■ WRITTEN REQUEST ■
Reproduce all the lines of the records from the one containing "Open the (General)" down to the one containing "Action: [x=282, y=140]", both included and requests kept, raising every coordinate in the answers by 61.
--- INPUT RECORDS ---
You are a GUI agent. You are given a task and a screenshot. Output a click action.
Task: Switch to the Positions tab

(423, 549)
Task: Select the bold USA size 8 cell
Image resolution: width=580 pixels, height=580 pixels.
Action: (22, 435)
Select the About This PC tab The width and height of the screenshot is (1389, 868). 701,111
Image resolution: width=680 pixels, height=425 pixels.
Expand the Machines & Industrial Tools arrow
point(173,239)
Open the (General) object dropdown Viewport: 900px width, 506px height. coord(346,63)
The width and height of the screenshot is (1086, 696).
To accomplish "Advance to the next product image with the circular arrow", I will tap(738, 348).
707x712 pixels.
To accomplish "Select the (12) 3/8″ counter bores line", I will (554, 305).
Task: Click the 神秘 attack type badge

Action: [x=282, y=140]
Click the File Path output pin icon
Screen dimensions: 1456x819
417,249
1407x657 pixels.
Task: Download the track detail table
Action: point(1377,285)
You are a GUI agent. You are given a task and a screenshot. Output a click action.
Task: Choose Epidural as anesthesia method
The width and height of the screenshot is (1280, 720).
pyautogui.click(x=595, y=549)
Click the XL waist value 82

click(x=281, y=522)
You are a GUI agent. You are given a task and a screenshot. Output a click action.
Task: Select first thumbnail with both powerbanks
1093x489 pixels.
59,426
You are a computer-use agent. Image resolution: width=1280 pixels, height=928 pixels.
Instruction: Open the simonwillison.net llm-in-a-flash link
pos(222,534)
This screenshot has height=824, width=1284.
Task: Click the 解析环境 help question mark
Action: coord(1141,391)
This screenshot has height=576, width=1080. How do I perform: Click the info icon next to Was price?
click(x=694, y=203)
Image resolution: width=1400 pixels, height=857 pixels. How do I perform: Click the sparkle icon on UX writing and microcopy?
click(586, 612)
---
■ SOLUTION ■
Open the (General) object dropdown Viewport: 900px width, 506px height. coord(407,124)
The width and height of the screenshot is (1086, 696).
To accomplish "Advance to the next product image with the circular arrow", I will tap(799, 409).
707x712 pixels.
To accomplish "Select the (12) 3/8″ counter bores line", I will (615, 366).
Task: Click the 神秘 attack type badge

Action: [x=343, y=201]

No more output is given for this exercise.